# Simulating interviews with prior survey respondents
This notebook provides sample [EDSL](https://docs.expectedparrot.com/) code for creating AI agents representing respondents of your existing survey data, and automating simulated follow-on interviews with them.

EDSL is an open-source libary for simulating surveys experiments with AI agents and language models. Please see our [documentation page](https://docs.expectedparrot.com/) for tips and tutorials on getting started.

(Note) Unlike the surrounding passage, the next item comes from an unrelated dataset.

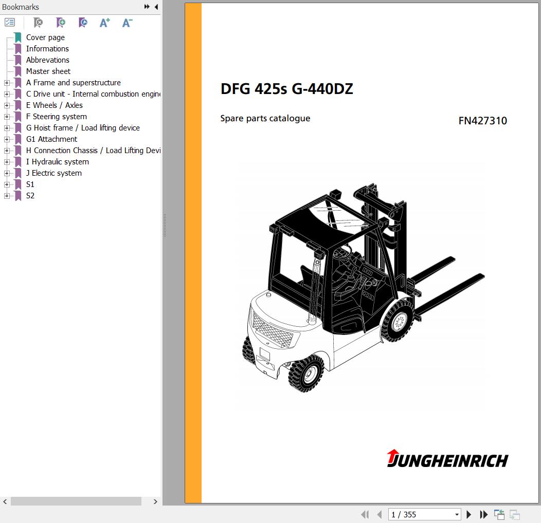Open the page number dropdown

tap(457, 515)
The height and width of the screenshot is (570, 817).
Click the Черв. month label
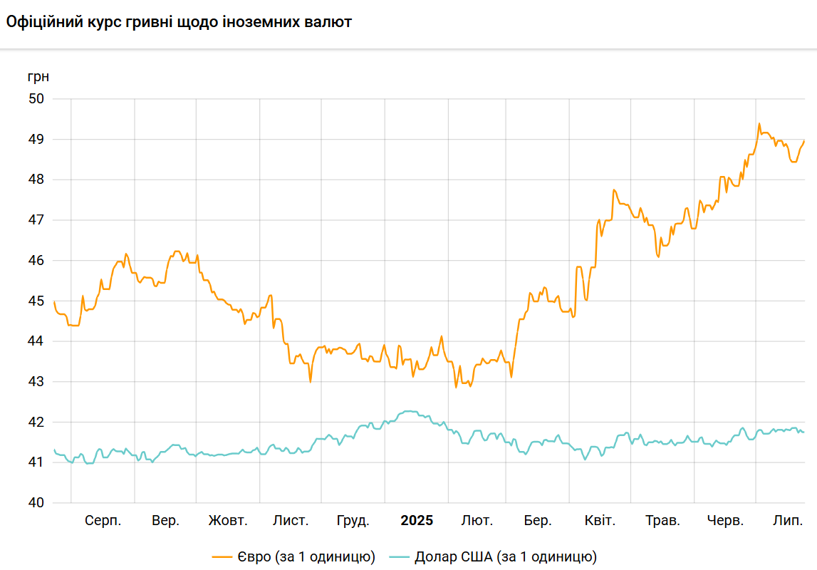pos(725,521)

## Importing prior survey data
We start by importing a dataset of responses from an existing survey. For purposes of demonstration, we use a set of mock responses to a survey about a popular product management newsletter that consisted of the following questions:

1. *Multiple choice:* **How often do you read the newsletter?** Options: Daily, Weekly, Monthly, Rarely, Never

2. *Free text:* **What topics would you like to see covered in future issues?**

3. *Linear scale:* **On a scale of 1 to 10, how would you rate the overall quality of the newsletter?** Options: 1-10

4. *Multiple choice:* **Which section of the newsletter do you find most valuable?** Options: Product updates, Industry news, Case studies, Tips and strategy

5. *Free text:* **What improvements would you suggest for the newsletter?**

Reading in the CSV:

In [1]:
import pandas as pd

df = pd.read_csv("product_manager_responses.csv")

Checking the questions:

In [2]:
df[["question_type", "question_text", "question_options"]].drop_duplicates()

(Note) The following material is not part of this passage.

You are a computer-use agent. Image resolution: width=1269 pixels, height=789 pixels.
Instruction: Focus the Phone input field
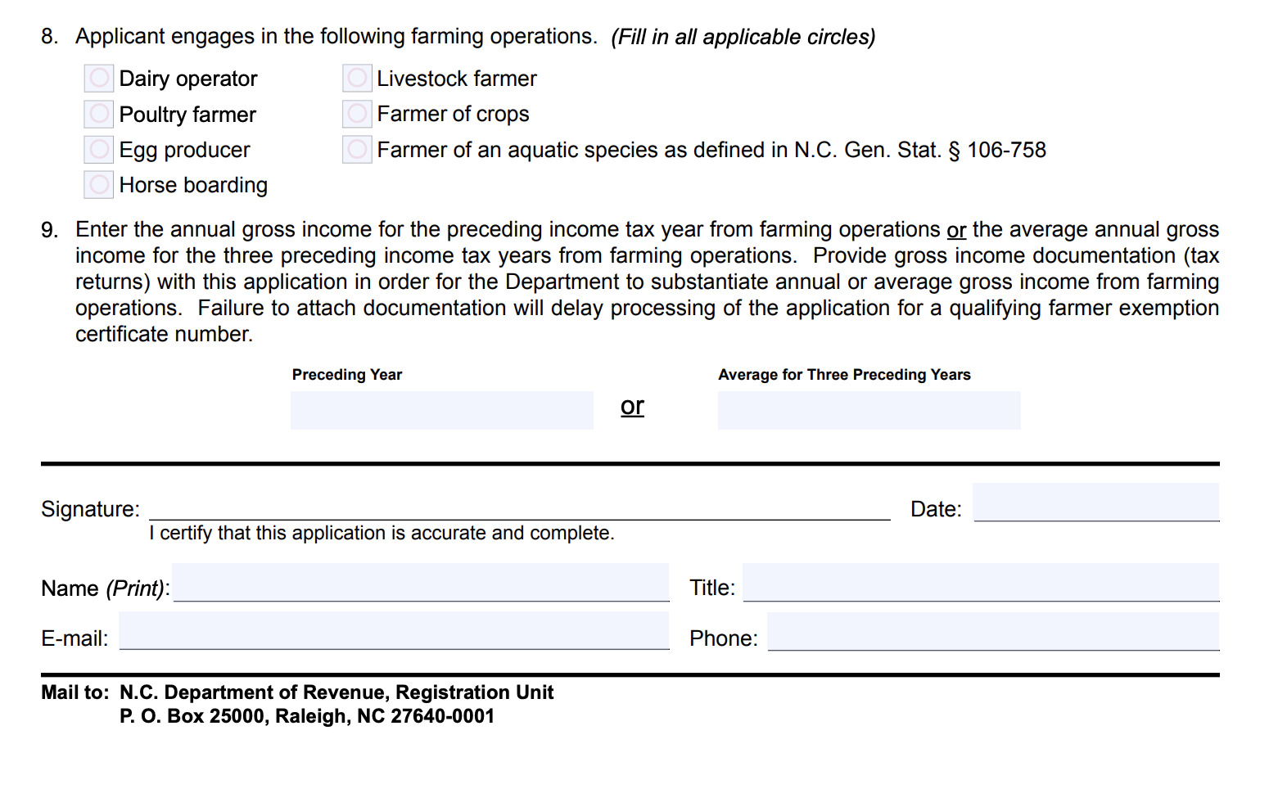pyautogui.click(x=992, y=632)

Unnamed: 0,question_type,question_text,question_options
0,Multiple Choice,How often do you read the newsletter?,"Daily, Weekly, Monthly, Rarely, Never"
5,Free Text,What topics would you like to see covered in f...,
10,Linear Scale,"On a scale of 1 to 10, how would you rate the ...",1-10
15,Multiple Choice,Which section of the newsletter do you find mo...,"Product Updates, Industry News, Case Studies, ..."
20,Free Text,What improvements would you suggest for the ne...,


Inspecting a sample of the responses:

In [3]:
df[["question_text", "response"]].sample(5)

Unnamed: 0,question_text,response
21,What improvements would you suggest for the ne...,The visual design of the newsletter could be i...
11,"On a scale of 1 to 10, how would you rate the ...",7
17,Which section of the newsletter do you find mo...,Case Studies
18,Which section of the newsletter do you find mo...,Tips and Strategies
15,Which section of the newsletter do you find mo...,Tips and Strategies


## Create agents for the interview subjects
Here we create an `Agent` for each `respondent_id` and give it information about its responses to the original survey. We do this by reformatting each set of responses as a dictionary of `traits` that we pass to an agent:

In [4]:
# Change the set of all responses into a dictionary
all_responses = df.to_dict(orient="records") 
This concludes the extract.